Other robotic lunar missions for CLPS could take off later in 2024, including a golf cart-sized vehicle aboard a different lunar lander for Astrobotic called Griffin.

This rover will examine the lunar south pole for water ice, a search that is a key feature of the 21street-Space race of the 19th century. Water ice could be used to support colonies of future astronauts or become rocket fuel for missions deeper into space.

A cornerstone of NASA’s lunar efforts will be paving the way for humans to return to the surface under the Artemis program. NASA aims to send astronauts on a mission to fly near the Moon in late 2024 before returning humans to the surface later this decade.

The pilgrim’s science

For this mission, Astrobotic’s Peregrine lander is headed to a lunar region called Sinus Viscositatis, also known as the “Bay of Stickiness.”

The name is a tribute to the nearby Gruithuisen Domes, a unique lunar feature that scientists suspect formed from sticky magma.

The Peregrine lander will carry 10 scientific payloads, five of which are NASA-sponsored experiments. They include two instruments that will monitor the radiation environment, “helping us better prepare to send crewed missions back to the Moon,” said Paul Niles, NASA project scientist for the Commercial Lunar Cargo Services program, during a press conference. press on Thursday.

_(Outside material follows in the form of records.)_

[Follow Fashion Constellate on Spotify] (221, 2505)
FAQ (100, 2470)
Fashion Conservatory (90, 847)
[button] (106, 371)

Other instruments sent by the space agency will analyze the composition of the lunar soil, looking for water and hydroxyl molecules. NASA will also study the moon’s super-thin atmosphere.

Thornton said the Peregrine rover will operate for about 10 days on the moon’s surface until the region plunges into lunar night, a period when it will be too cold for the instruments to function.

Human remains and memories

While NASA is the mission’s primary financial backer, the space agency is just one of the customers involved.

Also aboard the Peregrine will be scientific experiments and commercial cargo from other nations, including Germany, Mexico and the United Kingdom.

Astrobotic partnered with the German shipping company DHL, for example, to take small souvenirs into space, including “photographs and novels of student work and a piece of Mount Everest.”

Notably, Peregrine will also transport human remains on behalf of two commercial space burial companies, Elysium Space and Celestis, a move that drew opposition from the Navajo Nation, the largest Native American group in the United States.

The group maintains that allowing the remains to land on the lunar surface would be an affront to many indigenous cultures, which consider the moon sacred. Celestis offered to bring ashes to the Moon for prices starting at about $13,000, according to his website.

Thornton, Astrobotic’s CEO, told CNN that the landing attempt will be a surreal moment: the culmination of 16 years of work by the company’s employees.

The hardest hurdle to overcome during Astrobotic’s journey, he noted, was convincing people that a Pittsburgh-based company of fewer than 300 people was capable of creating a lunar lander.

“We had a lot of people doubt us and laugh at us along the way,” he said.

But Thornton is hopeful that success will lead to a thriving lunar economy, helping NASA achieve its goals while inspiring the commercial sector to pursue possibilities on the Moon.